There are at least four colleges in Uttar Pradesh that cater to Dalit students. Quota benefits have reportedly gone well beyond 90 per cent in these colleges.
When CJI Gavai wondered how the total reservation could exceed 90 per cent, counsel Mohan Gopal, appearing for the appellant, tried to reason that the 50 per cent ceiling should not apply to “special component plan colleges” in the state.
The CJI declined Gopal’s request for staying the high court’s September 4 judgment, but agreed to examine the larger issue of whether reservation could breach the 50 per cent cap.
A nine-judge constitution bench had, in a ruling in the 1992 Indra Sawhney case, capped quota benefits at 50 per cent. The bench had made it clear that the cap could only be breached when the State demonstrated an “extraordinary” circumstance warranting such an action.
However, states such as Tamil Nadu, Telangana and Maharashtra have flouted the cap, with the Union Territory of Ladakh joining the list recently.
Several other benches of the Supreme Court had cautioned states against violating the quota ceiling.

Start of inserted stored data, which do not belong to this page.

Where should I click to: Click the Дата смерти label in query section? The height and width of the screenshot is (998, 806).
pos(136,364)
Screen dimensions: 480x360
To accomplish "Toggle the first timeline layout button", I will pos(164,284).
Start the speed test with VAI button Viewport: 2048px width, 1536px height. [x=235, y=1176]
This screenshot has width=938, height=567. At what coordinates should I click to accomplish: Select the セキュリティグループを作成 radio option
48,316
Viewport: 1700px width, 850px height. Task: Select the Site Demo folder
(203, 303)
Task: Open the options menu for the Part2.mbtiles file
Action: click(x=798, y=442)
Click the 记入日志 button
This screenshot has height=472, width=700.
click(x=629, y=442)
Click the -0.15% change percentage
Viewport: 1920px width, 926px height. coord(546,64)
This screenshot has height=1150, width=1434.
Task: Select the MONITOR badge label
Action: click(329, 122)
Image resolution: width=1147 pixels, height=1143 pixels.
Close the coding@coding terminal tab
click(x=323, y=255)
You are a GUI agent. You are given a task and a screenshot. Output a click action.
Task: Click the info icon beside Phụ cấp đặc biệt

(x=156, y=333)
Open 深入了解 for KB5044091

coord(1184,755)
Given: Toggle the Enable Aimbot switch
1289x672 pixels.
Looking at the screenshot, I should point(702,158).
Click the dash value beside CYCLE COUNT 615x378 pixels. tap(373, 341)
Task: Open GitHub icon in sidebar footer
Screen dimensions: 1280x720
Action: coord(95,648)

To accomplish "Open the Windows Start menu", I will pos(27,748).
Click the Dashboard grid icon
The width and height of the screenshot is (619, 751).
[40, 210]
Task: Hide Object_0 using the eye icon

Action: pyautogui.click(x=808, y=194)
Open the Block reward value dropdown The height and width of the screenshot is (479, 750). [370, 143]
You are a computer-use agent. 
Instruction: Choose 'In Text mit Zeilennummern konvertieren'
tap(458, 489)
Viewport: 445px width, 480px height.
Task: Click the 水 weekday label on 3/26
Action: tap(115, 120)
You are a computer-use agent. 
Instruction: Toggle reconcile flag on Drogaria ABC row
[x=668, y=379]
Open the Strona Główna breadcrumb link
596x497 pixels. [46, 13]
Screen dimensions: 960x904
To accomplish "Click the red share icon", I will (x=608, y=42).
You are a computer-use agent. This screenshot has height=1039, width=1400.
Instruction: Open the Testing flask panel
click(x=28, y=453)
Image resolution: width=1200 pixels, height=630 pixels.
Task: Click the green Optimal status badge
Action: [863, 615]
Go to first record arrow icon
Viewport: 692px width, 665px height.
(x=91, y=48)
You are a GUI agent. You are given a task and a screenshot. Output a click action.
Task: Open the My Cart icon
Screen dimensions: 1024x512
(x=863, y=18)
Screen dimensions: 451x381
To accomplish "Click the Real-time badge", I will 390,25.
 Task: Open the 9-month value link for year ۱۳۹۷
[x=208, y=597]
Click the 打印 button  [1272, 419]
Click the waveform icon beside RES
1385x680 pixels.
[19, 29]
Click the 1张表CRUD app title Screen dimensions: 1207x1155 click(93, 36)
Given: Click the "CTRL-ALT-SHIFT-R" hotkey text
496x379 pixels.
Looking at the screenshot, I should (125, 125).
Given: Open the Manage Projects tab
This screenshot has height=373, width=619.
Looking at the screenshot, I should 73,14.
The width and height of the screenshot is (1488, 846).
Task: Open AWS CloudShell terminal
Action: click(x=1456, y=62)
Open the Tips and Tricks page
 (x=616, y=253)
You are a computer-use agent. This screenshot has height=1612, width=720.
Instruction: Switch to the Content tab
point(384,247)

On May 5, 2021, a five-judge constitution bench dealing with the 16 per cent Maratha reservation row had ruled: “When the constitution bench in Indra Sawhney held that 50 per cent is the upper limit of reservation under Article 16(4), it is the law which is binding under Article 141 and to be implemented.”
The five-judge bench had struck down as “unconstitutional” the Maharashtra State Reservation for Socially and Educationally Backward Classes (SEBC) Act, 2018.
The impugned law had provided 16 per cent reservation for Marathas and 5 per cent for Muslims, taking their total quota to over 70 per cent.
Under Article 141 of the Constitution, the law declared by the Supreme Court is binding on all courts and under Article 14, “all civil and judicial authorities to act in aid of the Supreme Court”.
The five-judge constitution bench’s verdict was based on its interpretation of the Indra Sawhney judgment and the earlier 13-judge bench ruling in the Keshevananda Bharati case relating to the powers of the legislature, executive and judiciary.